* [TRECHO PARA LEITURA]
Desta vez foi uma velha conhecida a quem eu não via a algum tempo. Semana passada fez contato. Estava bem, apesar da idade. Uma dorzinha na perna esquerda, quem sabe a coluna, quem sabe a necessidade de trocar o colchão. Falamos sobre noites mal dormidas, travesseiros altos, preocupações disparatadas que nos agoniam justamente nas madrugadas. Ensaiamos iniciar conversa sobre os filhos, mas depressa desistimos. Por onde andarão esses que se alongaram de nós? Em que mundos estarão metidos? Eles que agora nos olham como pessoas de ontem. Ultrapassadas? Não é que de tempos para cá as crias têm-se revelado mais pacienciosas com a gente? Imagine que me pegam pelo braço toda vez que entro e saio do carro - disse a amiga.

Ninguém sabe. A amiga não sabia. Talvez enquanto falasse ao telefone comigo a morte a espreitasse. Talvez a morte tenha uma agenda com datas, horários. Para ela não contam os interesses daqueles que levará. Se a amiga precisasse de mais um dia, só mais um dia, para terminar algo essencial, então não se poderia conceder a ela o benefício de algumas simples horas?

Estive no velório. Observei a face emudecida da amiga. Recordei as últimas palavras que trocamos. Não derramei lágrimas. Abracei o viúvo inconsolável. Estava junto ao caixão quando pressenti que a morte estaria bem ali a observar-nos. Afinal, quem entre nós seria sua próxima vítima?

* [INSTRUÇÃO DE TRABALHO 1] Reproduza uma parte do trecho sem qualquer alteração, começando pelas palavras "Ninguém sabe. A" e parando depois de "sua próxima vítima?".
* [INSTRUÇÃO DE TRABALHO 2] De acordo com o trecho, em que parte do corpo a amiga sentia uma dorzinha?

* [MATERIAL COLETADO]
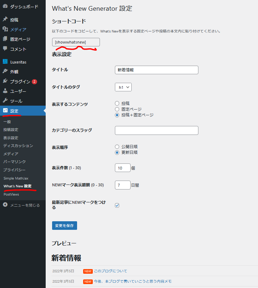The height and width of the screenshot is (288, 258).
Task: Click the Luxeritas theme icon
Action: coord(5,62)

* [RESPOSTA DA TAREFA 1]
Ninguém sabe. A amiga não sabia. Talvez enquanto falasse ao telefone comigo a morte a espreitasse. Talvez a morte tenha uma agenda com datas, horários. Para ela não contam os interesses daqueles que levará. Se a amiga precisasse de mais um dia, só mais um dia, para terminar algo essencial, então não se poderia conceder a ela o benefício de algumas simples horas?

Estive no velório. Observei a face emudecida da amiga. Recordei as últimas palavras que trocamos. Não derramei lágrimas. Abracei o viúvo inconsolável. Estava junto ao caixão quando pressenti que a morte estaria bem ali a observar-nos. Afinal, quem entre nós seria sua próxima vítima?

* [RESPOSTA DA TAREFA 2] Na perna esquerda.